* [SOURCE DATA]

----

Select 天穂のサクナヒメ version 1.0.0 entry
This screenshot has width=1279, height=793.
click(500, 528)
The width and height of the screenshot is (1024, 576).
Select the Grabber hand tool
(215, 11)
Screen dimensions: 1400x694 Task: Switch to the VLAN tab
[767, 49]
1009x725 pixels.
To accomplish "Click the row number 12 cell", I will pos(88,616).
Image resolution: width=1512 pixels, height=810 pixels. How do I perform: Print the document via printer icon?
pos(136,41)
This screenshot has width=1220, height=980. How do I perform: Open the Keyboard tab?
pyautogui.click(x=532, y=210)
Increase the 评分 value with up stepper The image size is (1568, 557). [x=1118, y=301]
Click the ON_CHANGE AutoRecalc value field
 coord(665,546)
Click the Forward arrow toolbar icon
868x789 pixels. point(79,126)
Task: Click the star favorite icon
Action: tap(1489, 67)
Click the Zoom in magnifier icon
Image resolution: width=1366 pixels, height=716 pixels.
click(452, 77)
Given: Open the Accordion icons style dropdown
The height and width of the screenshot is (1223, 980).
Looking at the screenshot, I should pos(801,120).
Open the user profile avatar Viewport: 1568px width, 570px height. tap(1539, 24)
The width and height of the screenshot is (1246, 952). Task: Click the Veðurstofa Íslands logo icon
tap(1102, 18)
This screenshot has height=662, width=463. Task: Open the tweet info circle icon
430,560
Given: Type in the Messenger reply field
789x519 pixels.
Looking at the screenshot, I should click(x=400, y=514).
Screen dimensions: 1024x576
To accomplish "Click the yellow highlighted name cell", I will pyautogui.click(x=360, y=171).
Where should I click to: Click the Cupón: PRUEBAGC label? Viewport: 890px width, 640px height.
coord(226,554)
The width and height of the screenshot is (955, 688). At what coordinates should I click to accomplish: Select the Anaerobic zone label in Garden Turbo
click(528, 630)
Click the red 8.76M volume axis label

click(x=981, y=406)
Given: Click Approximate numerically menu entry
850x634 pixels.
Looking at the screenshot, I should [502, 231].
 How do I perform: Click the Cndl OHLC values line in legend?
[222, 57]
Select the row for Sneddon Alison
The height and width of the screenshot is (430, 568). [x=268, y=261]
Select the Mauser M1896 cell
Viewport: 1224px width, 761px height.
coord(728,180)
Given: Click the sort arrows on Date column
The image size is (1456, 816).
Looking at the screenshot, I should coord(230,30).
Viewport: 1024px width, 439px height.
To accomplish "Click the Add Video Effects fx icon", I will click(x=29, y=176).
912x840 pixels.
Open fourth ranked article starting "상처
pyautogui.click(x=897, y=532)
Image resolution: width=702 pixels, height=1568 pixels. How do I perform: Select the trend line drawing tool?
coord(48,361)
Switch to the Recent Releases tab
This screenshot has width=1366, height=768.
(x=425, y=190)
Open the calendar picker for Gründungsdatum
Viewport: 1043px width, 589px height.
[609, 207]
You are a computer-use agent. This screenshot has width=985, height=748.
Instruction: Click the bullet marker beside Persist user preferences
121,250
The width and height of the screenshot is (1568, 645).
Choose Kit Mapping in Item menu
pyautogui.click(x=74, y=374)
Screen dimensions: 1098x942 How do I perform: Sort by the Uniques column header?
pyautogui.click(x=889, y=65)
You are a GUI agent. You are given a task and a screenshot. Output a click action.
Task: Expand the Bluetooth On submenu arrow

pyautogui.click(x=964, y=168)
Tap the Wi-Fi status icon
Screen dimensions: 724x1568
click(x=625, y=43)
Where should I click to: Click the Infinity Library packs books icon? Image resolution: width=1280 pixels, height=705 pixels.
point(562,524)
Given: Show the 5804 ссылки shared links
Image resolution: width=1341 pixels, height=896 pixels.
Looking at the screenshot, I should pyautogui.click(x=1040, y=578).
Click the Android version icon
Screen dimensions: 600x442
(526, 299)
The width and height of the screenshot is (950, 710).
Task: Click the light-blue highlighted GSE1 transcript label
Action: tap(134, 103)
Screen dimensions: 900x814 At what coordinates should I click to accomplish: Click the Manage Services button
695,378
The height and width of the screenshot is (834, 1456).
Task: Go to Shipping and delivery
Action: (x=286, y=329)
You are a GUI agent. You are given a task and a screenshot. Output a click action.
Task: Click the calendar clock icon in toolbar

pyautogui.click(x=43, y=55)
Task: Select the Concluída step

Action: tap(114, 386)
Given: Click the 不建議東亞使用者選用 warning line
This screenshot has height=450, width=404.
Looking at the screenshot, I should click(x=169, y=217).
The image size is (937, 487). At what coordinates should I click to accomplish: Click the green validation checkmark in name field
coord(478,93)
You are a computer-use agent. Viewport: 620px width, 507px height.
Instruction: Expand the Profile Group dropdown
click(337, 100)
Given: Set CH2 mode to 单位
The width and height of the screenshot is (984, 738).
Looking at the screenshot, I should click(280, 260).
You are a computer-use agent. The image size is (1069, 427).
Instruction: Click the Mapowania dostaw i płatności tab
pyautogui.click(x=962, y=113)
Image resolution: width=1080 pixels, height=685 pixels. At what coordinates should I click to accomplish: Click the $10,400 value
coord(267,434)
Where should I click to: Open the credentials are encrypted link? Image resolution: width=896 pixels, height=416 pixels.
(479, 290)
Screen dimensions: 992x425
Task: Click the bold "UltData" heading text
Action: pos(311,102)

----

The range runs from the line with "The width and height of the screenshot is (1024, 576)." up to and including the line with "Given: Open the" in the listing above; please write out exactly those lines and nothing more.

The width and height of the screenshot is (1024, 576).
Select the Grabber hand tool
(215, 11)
Screen dimensions: 1400x694 Task: Switch to the VLAN tab
[767, 49]
1009x725 pixels.
To accomplish "Click the row number 12 cell", I will pos(88,616).
Image resolution: width=1512 pixels, height=810 pixels. How do I perform: Print the document via printer icon?
pos(136,41)
This screenshot has width=1220, height=980. How do I perform: Open the Keyboard tab?
pyautogui.click(x=532, y=210)
Increase the 评分 value with up stepper The image size is (1568, 557). [x=1118, y=301]
Click the ON_CHANGE AutoRecalc value field
 coord(665,546)
Click the Forward arrow toolbar icon
868x789 pixels. point(79,126)
Task: Click the star favorite icon
Action: tap(1489, 67)
Click the Zoom in magnifier icon
Image resolution: width=1366 pixels, height=716 pixels.
click(452, 77)
Given: Open the Accordion icons style dropdown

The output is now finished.